EXERCISE AIM
Output the full listing exactly, character for character.

====

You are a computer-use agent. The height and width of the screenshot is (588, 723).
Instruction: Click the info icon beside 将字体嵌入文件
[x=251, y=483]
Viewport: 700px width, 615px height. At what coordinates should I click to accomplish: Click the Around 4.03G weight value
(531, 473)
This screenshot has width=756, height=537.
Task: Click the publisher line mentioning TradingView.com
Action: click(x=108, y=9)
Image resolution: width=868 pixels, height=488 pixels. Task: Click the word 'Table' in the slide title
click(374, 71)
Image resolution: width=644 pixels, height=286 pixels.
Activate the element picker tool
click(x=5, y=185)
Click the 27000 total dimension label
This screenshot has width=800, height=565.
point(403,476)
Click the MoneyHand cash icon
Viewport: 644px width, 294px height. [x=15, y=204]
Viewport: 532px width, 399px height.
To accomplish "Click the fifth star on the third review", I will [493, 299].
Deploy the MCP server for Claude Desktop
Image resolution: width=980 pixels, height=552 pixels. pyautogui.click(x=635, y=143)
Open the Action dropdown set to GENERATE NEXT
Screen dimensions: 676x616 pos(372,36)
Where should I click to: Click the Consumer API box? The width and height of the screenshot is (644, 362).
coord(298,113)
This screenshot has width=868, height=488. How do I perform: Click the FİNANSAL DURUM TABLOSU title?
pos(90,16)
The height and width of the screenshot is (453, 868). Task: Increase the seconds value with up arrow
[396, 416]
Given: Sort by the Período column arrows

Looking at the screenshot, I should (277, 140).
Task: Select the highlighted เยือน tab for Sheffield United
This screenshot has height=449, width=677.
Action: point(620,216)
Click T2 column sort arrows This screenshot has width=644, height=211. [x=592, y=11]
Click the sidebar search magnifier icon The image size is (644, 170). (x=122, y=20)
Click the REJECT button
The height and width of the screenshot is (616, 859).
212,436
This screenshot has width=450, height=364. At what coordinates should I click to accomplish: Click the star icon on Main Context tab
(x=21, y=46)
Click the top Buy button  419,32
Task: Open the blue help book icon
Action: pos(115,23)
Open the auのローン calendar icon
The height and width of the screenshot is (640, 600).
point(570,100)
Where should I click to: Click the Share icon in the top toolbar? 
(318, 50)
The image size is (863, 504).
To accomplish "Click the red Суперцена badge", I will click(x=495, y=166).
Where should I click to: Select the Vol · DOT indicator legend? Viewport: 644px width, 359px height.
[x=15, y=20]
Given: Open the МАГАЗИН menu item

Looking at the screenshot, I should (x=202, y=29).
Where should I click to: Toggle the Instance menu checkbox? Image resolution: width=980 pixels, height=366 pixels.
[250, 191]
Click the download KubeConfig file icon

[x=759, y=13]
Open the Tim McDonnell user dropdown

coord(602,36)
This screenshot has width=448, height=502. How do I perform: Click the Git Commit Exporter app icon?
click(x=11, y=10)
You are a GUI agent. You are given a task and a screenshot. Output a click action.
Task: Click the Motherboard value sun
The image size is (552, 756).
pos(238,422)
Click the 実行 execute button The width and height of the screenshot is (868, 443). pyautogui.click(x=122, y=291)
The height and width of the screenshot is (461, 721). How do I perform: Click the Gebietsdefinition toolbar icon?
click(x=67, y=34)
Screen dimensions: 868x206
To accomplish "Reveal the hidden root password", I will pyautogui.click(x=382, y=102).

====

RESPONSE AREA
You are a computer-use agent. The height and width of the screenshot is (588, 723).
Instruction: Click the info icon beside 将字体嵌入文件
[x=251, y=483]
Viewport: 700px width, 615px height. At what coordinates should I click to accomplish: Click the Around 4.03G weight value
(531, 473)
This screenshot has width=756, height=537.
Task: Click the publisher line mentioning TradingView.com
Action: click(x=108, y=9)
Image resolution: width=868 pixels, height=488 pixels. Task: Click the word 'Table' in the slide title
click(374, 71)
Image resolution: width=644 pixels, height=286 pixels.
Activate the element picker tool
click(x=5, y=185)
Click the 27000 total dimension label
This screenshot has width=800, height=565.
point(403,476)
Click the MoneyHand cash icon
Viewport: 644px width, 294px height. [x=15, y=204]
Viewport: 532px width, 399px height.
To accomplish "Click the fifth star on the third review", I will [493, 299].
Deploy the MCP server for Claude Desktop
Image resolution: width=980 pixels, height=552 pixels. pyautogui.click(x=635, y=143)
Open the Action dropdown set to GENERATE NEXT
Screen dimensions: 676x616 pos(372,36)
Where should I click to: Click the Consumer API box? The width and height of the screenshot is (644, 362).
coord(298,113)
This screenshot has width=868, height=488. How do I perform: Click the FİNANSAL DURUM TABLOSU title?
pos(90,16)
The height and width of the screenshot is (453, 868). Task: Increase the seconds value with up arrow
[396, 416]
Given: Sort by the Período column arrows

Looking at the screenshot, I should (277, 140).
Task: Select the highlighted เยือน tab for Sheffield United
This screenshot has height=449, width=677.
Action: point(620,216)
Click T2 column sort arrows This screenshot has width=644, height=211. [x=592, y=11]
Click the sidebar search magnifier icon The image size is (644, 170). (x=122, y=20)
Click the REJECT button
The height and width of the screenshot is (616, 859).
212,436
This screenshot has width=450, height=364. At what coordinates should I click to accomplish: Click the star icon on Main Context tab
(x=21, y=46)
Click the top Buy button  419,32
Task: Open the blue help book icon
Action: pos(115,23)
Open the auのローン calendar icon
The height and width of the screenshot is (640, 600).
point(570,100)
Where should I click to: Click the Share icon in the top toolbar? 
(318, 50)
The image size is (863, 504).
To accomplish "Click the red Суперцена badge", I will click(x=495, y=166).
Where should I click to: Select the Vol · DOT indicator legend? Viewport: 644px width, 359px height.
[x=15, y=20]
Given: Open the МАГАЗИН menu item

Looking at the screenshot, I should (x=202, y=29).
Where should I click to: Toggle the Instance menu checkbox? Image resolution: width=980 pixels, height=366 pixels.
[250, 191]
Click the download KubeConfig file icon

[x=759, y=13]
Open the Tim McDonnell user dropdown

coord(602,36)
This screenshot has width=448, height=502. How do I perform: Click the Git Commit Exporter app icon?
click(x=11, y=10)
You are a GUI agent. You are given a task and a screenshot. Output a click action.
Task: Click the Motherboard value sun
The image size is (552, 756).
pos(238,422)
Click the 実行 execute button The width and height of the screenshot is (868, 443). pyautogui.click(x=122, y=291)
The height and width of the screenshot is (461, 721). How do I perform: Click the Gebietsdefinition toolbar icon?
click(x=67, y=34)
Screen dimensions: 868x206
To accomplish "Reveal the hidden root password", I will pyautogui.click(x=382, y=102).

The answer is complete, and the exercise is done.